Kejari Jaksel telah menerbitkan surat ketetapan penghentian penuntutan (SKP2) berdasarkan keadilan restoratif perkara tindak pidana.
"Penghentian ketetapan penuntutan diterbitkan atas dasar tentu penanganan dan penyelesaian kasus ini dengan pendekatan restorative justice," ujar Kepala Kejari Jaksel Nurcahyo kepada wartawan, Rabu (27/4/2022).
Nurcahyo mengatakan, penghentian penuntutan kasus penganiayaan tersebut didasari sejumlah persyaratan yang telah dipenuhi.
Syarat pertama yakni adanya penerimaan permohonan maaf dari keluarga korban terkait penganiayaan yang dilakukan tersangka.
Menurut Nurcahyo, penerimaan maaf keluarga korban dilakukan tanpa syarat sehingga perdamaian dapat berjalan.
"Kemudian tersangka baru pertama kali melakukan tindak pidana, lalu ancaman pidananya tidak melebihi 5 tahun.
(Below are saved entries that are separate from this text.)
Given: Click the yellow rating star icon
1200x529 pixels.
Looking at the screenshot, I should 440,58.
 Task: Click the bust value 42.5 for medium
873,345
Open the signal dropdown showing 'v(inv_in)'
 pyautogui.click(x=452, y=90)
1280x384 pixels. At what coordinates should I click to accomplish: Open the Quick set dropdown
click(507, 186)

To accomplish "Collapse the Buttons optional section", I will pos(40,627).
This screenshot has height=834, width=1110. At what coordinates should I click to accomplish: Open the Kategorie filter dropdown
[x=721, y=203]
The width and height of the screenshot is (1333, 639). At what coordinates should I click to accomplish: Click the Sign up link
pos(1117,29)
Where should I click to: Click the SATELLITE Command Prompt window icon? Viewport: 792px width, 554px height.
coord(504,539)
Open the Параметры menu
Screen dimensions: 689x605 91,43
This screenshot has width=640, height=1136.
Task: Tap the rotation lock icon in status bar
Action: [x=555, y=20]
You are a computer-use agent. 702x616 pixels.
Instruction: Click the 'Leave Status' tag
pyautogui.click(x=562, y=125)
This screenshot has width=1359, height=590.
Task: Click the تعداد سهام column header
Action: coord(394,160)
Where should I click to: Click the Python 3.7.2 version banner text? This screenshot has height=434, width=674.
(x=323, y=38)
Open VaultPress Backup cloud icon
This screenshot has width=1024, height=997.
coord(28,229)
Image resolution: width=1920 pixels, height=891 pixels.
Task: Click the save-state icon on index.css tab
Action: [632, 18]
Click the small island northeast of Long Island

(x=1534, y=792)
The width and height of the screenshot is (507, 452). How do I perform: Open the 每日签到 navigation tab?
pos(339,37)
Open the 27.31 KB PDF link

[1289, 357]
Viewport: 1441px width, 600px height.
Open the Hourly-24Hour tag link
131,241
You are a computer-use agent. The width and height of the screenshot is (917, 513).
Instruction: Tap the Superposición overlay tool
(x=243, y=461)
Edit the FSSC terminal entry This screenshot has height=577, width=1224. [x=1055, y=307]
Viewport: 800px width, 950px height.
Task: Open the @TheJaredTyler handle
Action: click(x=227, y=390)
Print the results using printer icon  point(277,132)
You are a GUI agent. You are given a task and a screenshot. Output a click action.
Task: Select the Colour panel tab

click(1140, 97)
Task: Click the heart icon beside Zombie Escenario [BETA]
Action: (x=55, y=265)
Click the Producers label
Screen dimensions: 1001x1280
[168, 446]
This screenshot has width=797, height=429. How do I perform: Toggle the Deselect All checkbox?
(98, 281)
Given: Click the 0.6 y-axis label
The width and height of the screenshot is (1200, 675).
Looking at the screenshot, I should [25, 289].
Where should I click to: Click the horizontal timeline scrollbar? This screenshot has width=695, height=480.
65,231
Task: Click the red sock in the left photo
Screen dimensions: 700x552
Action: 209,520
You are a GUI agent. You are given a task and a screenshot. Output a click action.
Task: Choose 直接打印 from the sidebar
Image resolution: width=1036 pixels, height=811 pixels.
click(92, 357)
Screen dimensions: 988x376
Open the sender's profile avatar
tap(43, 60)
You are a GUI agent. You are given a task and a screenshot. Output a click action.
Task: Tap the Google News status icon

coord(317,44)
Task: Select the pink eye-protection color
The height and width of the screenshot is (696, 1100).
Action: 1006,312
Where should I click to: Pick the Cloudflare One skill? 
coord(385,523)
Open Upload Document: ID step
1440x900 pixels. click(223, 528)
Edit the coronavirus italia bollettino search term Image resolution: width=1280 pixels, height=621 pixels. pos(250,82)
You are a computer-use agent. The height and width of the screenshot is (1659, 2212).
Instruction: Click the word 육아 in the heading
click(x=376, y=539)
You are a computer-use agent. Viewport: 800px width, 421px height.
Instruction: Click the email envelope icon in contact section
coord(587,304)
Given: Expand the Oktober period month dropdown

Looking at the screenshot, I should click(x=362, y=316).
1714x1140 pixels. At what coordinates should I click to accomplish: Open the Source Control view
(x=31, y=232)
Pasal 351 ayat 1 ini ancaman pidananya 2 tahun 8 bulan," ucap Nurcahyo.
"Dengan dasar itu, kami anggap penyelesaian kasus ini telah dilakukan berdasarkan pendekatan restorative justice yaitu kami anggap selesai," kata Nurcahyo.
Sementara itu, Kepala Seksi Pidana Umum (Kasipidum) Kejari Jaksel Denny Wicaksono menjelaskan, kasus penganiayaan dengan tersangka Riadi terjadi pada Februari 2022.
Riadi telah menjalani masa tahanan sekitar dua bulan di Mapolsek Kebayoran Lama, Jakarta Selatan.
"Kami lihat latar belakang Riadi adalah teman dekat korban, mungkin akibat minum anggur, lalu mabuk jadinya ada pemantik dari korban yang mengakibatkan tersangka emosi, gelap mata," kata Denny.
Denny berharap penyelesaian kasus ini bisa menjadi pelajaran untuk Riadi agar tak mengulangi perbuatannya, baik terhadap korban maupun orang lain.
"Saya berharap di bulan penuh berkah ini Riadi bisa kumpul sama keluarga dan tidak mengulangi perbuatannya, karena bisa suatu dicabut kalau melakukan penganiayaan lagi," ucap Denny.